Negli ultimi anni ciò che si può percepire sempre più distintamente e l’insicurezza che la grande industria alimentare, ha fomentato nel consumatore, un affidabilità labile, soprattutto se si cerca un’etica nei  metodi di lavorazione dei prodotti. Gli scandali legati alle industrie alimentari continuano a  fare notizia, lasciando increduli milioni di consumatori. Davanti alla realtà che ci pone in diffidenza verso i prodotti pronti, non ci resta che optare per cibi freschi che seguano le stagioni e che siano salutari. Un po’ costretti e un po’ per scelta ci indirizziamo verso una scelta alimentare ragionata, ma la possiamo chiamare etica?.

Quando si parla di cucina etica ci si collega direttamente alla cucina vegetariana o vegana, dove il grande passo etico e quello del diritto agli animali, a non venire maltrattati e tantomeno uccisi. Una spesa consapevole però deve essere una scelta comune. In realtà il fruitore deve ragionare per prima cosa, per la propria salute, e l’unica cosa indispensabile rimane, leggere le etichette alimentari, riconoscendo caratteristiche e ingredienti descritti.  Importante e ricordare che sono le scelte di ognuno di noi a decidere le sorti del mercato, ricordando che è sempre la domanda a fare l’offerta, perciò se sceglieremo prodotti a km 0, o prodotti biologici, naturali o senza ogm, Direzioneremo la domanda verso una certa direzione, costringendo l’offerta a cambiare metodi di lavorazione.

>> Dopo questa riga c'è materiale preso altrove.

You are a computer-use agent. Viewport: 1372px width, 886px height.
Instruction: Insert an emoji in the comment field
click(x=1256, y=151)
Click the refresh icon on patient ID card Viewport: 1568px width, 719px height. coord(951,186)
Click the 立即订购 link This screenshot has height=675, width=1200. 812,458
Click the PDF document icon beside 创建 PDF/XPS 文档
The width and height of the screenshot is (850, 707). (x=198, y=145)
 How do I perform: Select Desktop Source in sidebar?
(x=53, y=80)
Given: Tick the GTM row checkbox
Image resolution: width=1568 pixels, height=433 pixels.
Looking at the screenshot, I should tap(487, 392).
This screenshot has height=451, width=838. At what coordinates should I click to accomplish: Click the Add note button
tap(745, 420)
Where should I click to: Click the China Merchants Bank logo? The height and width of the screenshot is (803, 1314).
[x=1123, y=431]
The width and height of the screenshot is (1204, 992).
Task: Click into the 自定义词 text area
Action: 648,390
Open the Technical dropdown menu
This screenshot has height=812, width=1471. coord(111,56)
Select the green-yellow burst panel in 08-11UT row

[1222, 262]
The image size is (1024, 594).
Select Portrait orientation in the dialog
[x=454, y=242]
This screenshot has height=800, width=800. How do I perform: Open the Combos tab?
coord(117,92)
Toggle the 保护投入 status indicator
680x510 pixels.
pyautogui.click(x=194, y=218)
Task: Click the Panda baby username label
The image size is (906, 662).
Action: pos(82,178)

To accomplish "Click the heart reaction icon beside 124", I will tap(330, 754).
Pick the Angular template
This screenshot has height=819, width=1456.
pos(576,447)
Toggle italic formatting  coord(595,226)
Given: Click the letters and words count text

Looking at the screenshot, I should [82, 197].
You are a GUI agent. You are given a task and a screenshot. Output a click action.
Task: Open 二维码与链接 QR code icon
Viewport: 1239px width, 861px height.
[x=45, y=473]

Anche nel mondo della ristorazione la questione rimane la stessa, il cliente deve sapersi direzionare verso esercizi che possano essere “trasparenti” Nel nostro locale ad esempio, cerchiamo di trasmettere al cliente l’importanza del prodotto che andranno a consumare, questo serve per capire la storia ed il lavoro dell’alimento, che nei cibi di qualità, molto spesso coincide con la passione di chi lo ha prodotto. Per riassumere dobbiamo crearci il nostro piccolo “circuito” etico, un gruppo di aziende o prodotti di cui ci fidiamo, restando sempre alla ricerca di quello che può essere migliore per noi e per l’ambiente che ci circonda.